_ОТРЫВОК ТЕКСТА:_
Во-вторых, в средневековой картине мира не могло быть концепции объективных законов, без которой не могло оформиться естествознание.

Причина взаимосвязанности, целостности элементов мира усматривалась средневековым умом в Боге. Мир целостен постольку, поскольку есть Бог, его сотворивший. Сам по себе мир бессвязен: устрани Бога — он развалится. Ибо всякий объект утратит естественное место, отведенное ему Богом в иерархии вещей.

Так как объект определялся в отношении к Богу, а не в отношении к другим естественным объектам, не находилось места идее вещности, объективной общемировой связности, целостности, без чего не могло возникнуть ни понятие закона, ни, если брать шире, — естествознание.

В-третьих, в силу теологически-текстового характера познавательной деятельности усилия интеллекта сосредоточивались не на анализе вещей (они были вытеснены из контекста рассмотрения), а на анализе понятий. Универсальным методом служила дедукция, осуществлявшая субординацию понятий, которой соответствовал определенный иерархический ряд действительных вещей. То, что логически выводилось из другого, уже мыслилось как реально подчиненное этому другому, как стоящее «за ним» по «достоинству», а такого рода последовательность, в свою очередь, смешивалась с последовательностью временной, онтологической. Поскольку манипулирование понятиями замещало манипулирование объектами действительности, не было необходимости контакта с последними. Отсюда принципиально априорный, внеопытный стиль умозрительной схоластической науки, обреченной на бесплодное теоретизирование.

Однако взгляд на Средневековье как на интеллектуальное кладбище человечества был бы поверхностым. Хотя культура Средневековья не знала науки в современном понимании, в ее недрах успешно развивались такие специфические области знания — мы не решаемся называть их наукой, — которые подготовили возможность образования науки в более поздний период. Имеются в виду астрология, алхимия, ятрохимия, натуральная магия. Примечательно то, что, представляя собой противоречивый сплав априоризма, умозрительности и грубого, наивного эмпиризма, опытом своего функционирования эти области знания исподволь разрушали идеологию созерцательности, осуществляя переход к опытной науке. Опыт функционирования этих дисциплин справедливо расцениваемый как промежуточное звено между техническим ремеслом и натурфилософией, уже заключал в себе зародыш будущей экспериментальной науки.

_ЗАДАНИЯ ДЛЯ ВЫПОЛНЕНИЯ:_
[1] Какие области знания, согласно отрывку о средневековом познании, подготовили возможность образования науки в более поздний период?
[2] Объясните, опираясь на отрывок о средневековом познании, почему мир без Бога, по средневековым представлениям, развалился бы.
[3] Подхватите отрывок о средневековом познании после его последней фразы и продолжите рассуждение.
Приведённые далее записи к отрывку отношения не имеют.

_ИСХОДНЫЕ ДАННЫЕ:_
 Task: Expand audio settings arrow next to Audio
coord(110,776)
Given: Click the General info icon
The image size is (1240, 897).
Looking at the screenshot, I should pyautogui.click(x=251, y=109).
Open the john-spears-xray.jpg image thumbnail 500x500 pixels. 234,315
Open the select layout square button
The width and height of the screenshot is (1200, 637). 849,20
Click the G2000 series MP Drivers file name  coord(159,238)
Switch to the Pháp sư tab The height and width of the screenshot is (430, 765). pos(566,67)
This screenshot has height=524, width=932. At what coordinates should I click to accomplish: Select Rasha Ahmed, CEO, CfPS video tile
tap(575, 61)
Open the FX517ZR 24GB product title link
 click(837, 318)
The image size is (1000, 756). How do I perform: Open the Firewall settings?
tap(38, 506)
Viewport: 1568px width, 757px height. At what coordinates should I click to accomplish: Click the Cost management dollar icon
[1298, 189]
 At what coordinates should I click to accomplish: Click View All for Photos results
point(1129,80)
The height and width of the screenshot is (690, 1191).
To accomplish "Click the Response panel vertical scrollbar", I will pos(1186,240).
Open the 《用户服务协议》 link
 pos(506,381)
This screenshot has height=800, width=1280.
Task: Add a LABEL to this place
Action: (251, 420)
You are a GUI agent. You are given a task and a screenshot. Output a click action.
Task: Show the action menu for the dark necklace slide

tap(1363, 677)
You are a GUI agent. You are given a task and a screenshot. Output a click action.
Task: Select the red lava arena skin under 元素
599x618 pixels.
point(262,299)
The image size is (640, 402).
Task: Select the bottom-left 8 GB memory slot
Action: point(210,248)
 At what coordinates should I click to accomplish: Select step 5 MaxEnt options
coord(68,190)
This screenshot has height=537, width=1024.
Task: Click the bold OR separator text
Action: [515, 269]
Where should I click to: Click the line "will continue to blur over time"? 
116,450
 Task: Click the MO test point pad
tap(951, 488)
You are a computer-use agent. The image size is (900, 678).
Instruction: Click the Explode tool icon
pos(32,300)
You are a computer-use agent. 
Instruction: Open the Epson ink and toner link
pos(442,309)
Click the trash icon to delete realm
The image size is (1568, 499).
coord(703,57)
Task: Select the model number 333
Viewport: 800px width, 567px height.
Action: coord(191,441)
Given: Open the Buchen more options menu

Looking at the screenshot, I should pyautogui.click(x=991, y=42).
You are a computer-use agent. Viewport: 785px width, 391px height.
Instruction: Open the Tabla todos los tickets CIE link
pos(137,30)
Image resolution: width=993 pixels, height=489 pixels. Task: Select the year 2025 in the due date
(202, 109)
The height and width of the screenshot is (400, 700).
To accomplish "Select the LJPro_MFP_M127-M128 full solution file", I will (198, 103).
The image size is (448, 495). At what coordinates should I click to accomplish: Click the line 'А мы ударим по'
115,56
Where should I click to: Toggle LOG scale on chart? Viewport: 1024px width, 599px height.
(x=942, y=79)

_ОТВЕТЫ ПО ПОРЯДКУ:_
[1] Астрология, алхимия, ятрохимия и натуральная магия.

[2] Средневековый ум видел причину целостности мира в Боге, который его сотворил, а сам по себе мир считался бессвязным. Без Бога всякий объект утратил бы естественное место, отведённое ему Богом в иерархии вещей.

[3]
Как отмечалось выше, предпосылкой науки является выделение объективных закономерных ситуаций, получающее опытную апробацию. В Античности этому препятствовала созерцательность, чем объясняется невозможность оформления там эмпирически обоснованной науки. В средневековье препятствием этому служила та же созерцательность, имеющая, правда, в отличие от античности сугубо религиозную, теологическую подоплеку. В связи с этим интересно, что опыт натуральной магии противоречил или, по крайней мере, не состыковывался с религиозно-мистической созерцательностью как некоей идеологической доминантой.

В самом деле: религия в общем смысле представляет попытку культовым способом воздействовать на свободную волю бога с целью достичь каких-то результатов (с принципиальной точки зрения религия есть апелляция к «скрытым параметрам», упрочивающим детерминацию поведения верующих). Уповая на бога и основываясь на вере, религия, естественно, не поставляет гарантий эффективности этих воздействий.

Подобно религии, натуральная магия также представляет собой попытку воздействовать на бога с целью получить заранее запланированные результаты, однако уповает при этом не на его свободную волю, а на некоторую эмпирическую методику. Поэтому, если религия далека от того, чтобы предполагать ориентацию деятельности на выявление эмпирически обоснованных законов, натуральная магия уже не может не предполагать подобную ориентацию, она отличается от религии эффективным характером, который обеспечивается лишь опытной апробацией абстрактно-мыслительного содержания. Последнее сближает магию с наукой, одновременно разобщая ее с религией.